DATA FOR THE TASK

====

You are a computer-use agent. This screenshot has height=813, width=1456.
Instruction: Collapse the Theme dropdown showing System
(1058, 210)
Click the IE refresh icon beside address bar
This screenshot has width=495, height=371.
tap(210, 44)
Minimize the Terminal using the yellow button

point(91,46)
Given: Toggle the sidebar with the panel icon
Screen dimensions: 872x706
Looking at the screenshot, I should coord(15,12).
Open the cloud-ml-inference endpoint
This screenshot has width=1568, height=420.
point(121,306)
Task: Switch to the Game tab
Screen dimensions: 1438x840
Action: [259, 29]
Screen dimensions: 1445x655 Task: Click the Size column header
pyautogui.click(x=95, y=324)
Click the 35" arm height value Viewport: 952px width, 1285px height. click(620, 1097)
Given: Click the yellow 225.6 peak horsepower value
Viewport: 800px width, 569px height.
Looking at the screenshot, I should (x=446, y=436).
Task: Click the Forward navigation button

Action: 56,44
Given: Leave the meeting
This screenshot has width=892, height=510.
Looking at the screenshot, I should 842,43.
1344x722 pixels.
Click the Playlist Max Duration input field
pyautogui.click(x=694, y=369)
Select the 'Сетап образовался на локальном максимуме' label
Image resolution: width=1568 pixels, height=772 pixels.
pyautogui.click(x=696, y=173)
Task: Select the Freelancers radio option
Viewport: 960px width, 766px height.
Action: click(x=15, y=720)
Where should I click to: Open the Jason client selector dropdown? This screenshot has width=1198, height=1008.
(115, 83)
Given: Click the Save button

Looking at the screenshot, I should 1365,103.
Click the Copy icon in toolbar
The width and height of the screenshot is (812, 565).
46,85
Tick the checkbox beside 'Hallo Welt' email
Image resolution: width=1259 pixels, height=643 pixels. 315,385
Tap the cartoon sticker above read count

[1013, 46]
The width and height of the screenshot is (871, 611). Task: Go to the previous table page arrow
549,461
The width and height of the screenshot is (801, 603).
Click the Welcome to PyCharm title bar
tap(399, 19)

====

WHAT YOU ARE ASKED TO DO
Please transcribe the data shown above in full, exactly as it stands.

RESPONSE
You are a computer-use agent. This screenshot has height=813, width=1456.
Instruction: Collapse the Theme dropdown showing System
(1058, 210)
Click the IE refresh icon beside address bar
This screenshot has width=495, height=371.
tap(210, 44)
Minimize the Terminal using the yellow button

point(91,46)
Given: Toggle the sidebar with the panel icon
Screen dimensions: 872x706
Looking at the screenshot, I should coord(15,12).
Open the cloud-ml-inference endpoint
This screenshot has width=1568, height=420.
point(121,306)
Task: Switch to the Game tab
Screen dimensions: 1438x840
Action: [259, 29]
Screen dimensions: 1445x655 Task: Click the Size column header
pyautogui.click(x=95, y=324)
Click the 35" arm height value Viewport: 952px width, 1285px height. click(620, 1097)
Given: Click the yellow 225.6 peak horsepower value
Viewport: 800px width, 569px height.
Looking at the screenshot, I should (x=446, y=436).
Task: Click the Forward navigation button

Action: 56,44
Given: Leave the meeting
This screenshot has width=892, height=510.
Looking at the screenshot, I should 842,43.
1344x722 pixels.
Click the Playlist Max Duration input field
pyautogui.click(x=694, y=369)
Select the 'Сетап образовался на локальном максимуме' label
Image resolution: width=1568 pixels, height=772 pixels.
pyautogui.click(x=696, y=173)
Task: Select the Freelancers radio option
Viewport: 960px width, 766px height.
Action: click(x=15, y=720)
Where should I click to: Open the Jason client selector dropdown? This screenshot has width=1198, height=1008.
(115, 83)
Given: Click the Save button

Looking at the screenshot, I should 1365,103.
Click the Copy icon in toolbar
The width and height of the screenshot is (812, 565).
46,85
Tick the checkbox beside 'Hallo Welt' email
Image resolution: width=1259 pixels, height=643 pixels. 315,385
Tap the cartoon sticker above read count

[1013, 46]
The width and height of the screenshot is (871, 611). Task: Go to the previous table page arrow
549,461
The width and height of the screenshot is (801, 603).
Click the Welcome to PyCharm title bar
tap(399, 19)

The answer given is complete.